### Data for processing
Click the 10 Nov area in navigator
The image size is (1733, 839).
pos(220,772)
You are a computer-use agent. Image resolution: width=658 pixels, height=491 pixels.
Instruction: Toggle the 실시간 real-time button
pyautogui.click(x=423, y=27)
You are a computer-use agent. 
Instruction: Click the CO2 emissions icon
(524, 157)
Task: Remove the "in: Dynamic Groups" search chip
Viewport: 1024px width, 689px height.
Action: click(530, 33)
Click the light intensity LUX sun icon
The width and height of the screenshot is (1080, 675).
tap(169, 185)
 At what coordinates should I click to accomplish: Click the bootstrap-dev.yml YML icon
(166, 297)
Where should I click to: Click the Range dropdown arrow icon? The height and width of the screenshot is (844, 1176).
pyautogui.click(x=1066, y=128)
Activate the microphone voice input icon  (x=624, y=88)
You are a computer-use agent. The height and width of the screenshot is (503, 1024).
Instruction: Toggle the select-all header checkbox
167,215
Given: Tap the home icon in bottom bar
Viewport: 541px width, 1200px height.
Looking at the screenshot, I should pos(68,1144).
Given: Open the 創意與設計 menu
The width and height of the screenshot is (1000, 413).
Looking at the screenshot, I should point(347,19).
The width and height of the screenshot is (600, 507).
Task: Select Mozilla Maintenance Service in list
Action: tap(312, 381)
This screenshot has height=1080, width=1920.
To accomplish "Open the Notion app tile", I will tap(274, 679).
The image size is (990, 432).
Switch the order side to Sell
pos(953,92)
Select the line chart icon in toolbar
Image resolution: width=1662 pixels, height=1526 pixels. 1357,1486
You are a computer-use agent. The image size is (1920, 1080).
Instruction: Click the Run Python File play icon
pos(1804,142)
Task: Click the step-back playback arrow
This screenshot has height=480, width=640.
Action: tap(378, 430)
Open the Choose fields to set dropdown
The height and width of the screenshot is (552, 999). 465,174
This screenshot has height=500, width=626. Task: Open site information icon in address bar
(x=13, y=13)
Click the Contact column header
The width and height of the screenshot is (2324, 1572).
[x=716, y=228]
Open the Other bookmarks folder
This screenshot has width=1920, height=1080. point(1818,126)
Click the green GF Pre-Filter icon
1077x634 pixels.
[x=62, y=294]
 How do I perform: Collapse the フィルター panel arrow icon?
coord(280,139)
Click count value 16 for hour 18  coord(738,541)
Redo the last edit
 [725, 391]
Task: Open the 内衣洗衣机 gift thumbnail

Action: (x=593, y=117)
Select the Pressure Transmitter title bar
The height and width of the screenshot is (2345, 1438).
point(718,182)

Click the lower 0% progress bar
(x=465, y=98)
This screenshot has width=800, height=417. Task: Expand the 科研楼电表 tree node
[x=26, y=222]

### Given problem
Rewrite the data above, changing every "Instruction" to "Command" and keeping everything else the same.

### Output of the exercise
Click the 10 Nov area in navigator
The image size is (1733, 839).
pos(220,772)
You are a computer-use agent. Image resolution: width=658 pixels, height=491 pixels.
Command: Toggle the 실시간 real-time button
pyautogui.click(x=423, y=27)
You are a computer-use agent. 
Command: Click the CO2 emissions icon
(524, 157)
Task: Remove the "in: Dynamic Groups" search chip
Viewport: 1024px width, 689px height.
Action: click(530, 33)
Click the light intensity LUX sun icon
The width and height of the screenshot is (1080, 675).
tap(169, 185)
 At what coordinates should I click to accomplish: Click the bootstrap-dev.yml YML icon
(166, 297)
Where should I click to: Click the Range dropdown arrow icon? The height and width of the screenshot is (844, 1176).
pyautogui.click(x=1066, y=128)
Activate the microphone voice input icon  (x=624, y=88)
You are a computer-use agent. The height and width of the screenshot is (503, 1024).
Command: Toggle the select-all header checkbox
167,215
Given: Tap the home icon in bottom bar
Viewport: 541px width, 1200px height.
Looking at the screenshot, I should pos(68,1144).
Given: Open the 創意與設計 menu
The width and height of the screenshot is (1000, 413).
Looking at the screenshot, I should point(347,19).
The width and height of the screenshot is (600, 507).
Task: Select Mozilla Maintenance Service in list
Action: tap(312, 381)
This screenshot has height=1080, width=1920.
To accomplish "Open the Notion app tile", I will tap(274, 679).
The image size is (990, 432).
Switch the order side to Sell
pos(953,92)
Select the line chart icon in toolbar
Image resolution: width=1662 pixels, height=1526 pixels. 1357,1486
You are a computer-use agent. The image size is (1920, 1080).
Command: Click the Run Python File play icon
pos(1804,142)
Task: Click the step-back playback arrow
This screenshot has height=480, width=640.
Action: tap(378, 430)
Open the Choose fields to set dropdown
The height and width of the screenshot is (552, 999). 465,174
This screenshot has height=500, width=626. Task: Open site information icon in address bar
(x=13, y=13)
Click the Contact column header
The width and height of the screenshot is (2324, 1572).
[x=716, y=228]
Open the Other bookmarks folder
This screenshot has width=1920, height=1080. point(1818,126)
Click the green GF Pre-Filter icon
1077x634 pixels.
[x=62, y=294]
 How do I perform: Collapse the フィルター panel arrow icon?
coord(280,139)
Click count value 16 for hour 18  coord(738,541)
Redo the last edit
 [725, 391]
Task: Open the 内衣洗衣机 gift thumbnail

Action: (x=593, y=117)
Select the Pressure Transmitter title bar
The height and width of the screenshot is (2345, 1438).
point(718,182)

Click the lower 0% progress bar
(x=465, y=98)
This screenshot has width=800, height=417. Task: Expand the 科研楼电表 tree node
[x=26, y=222]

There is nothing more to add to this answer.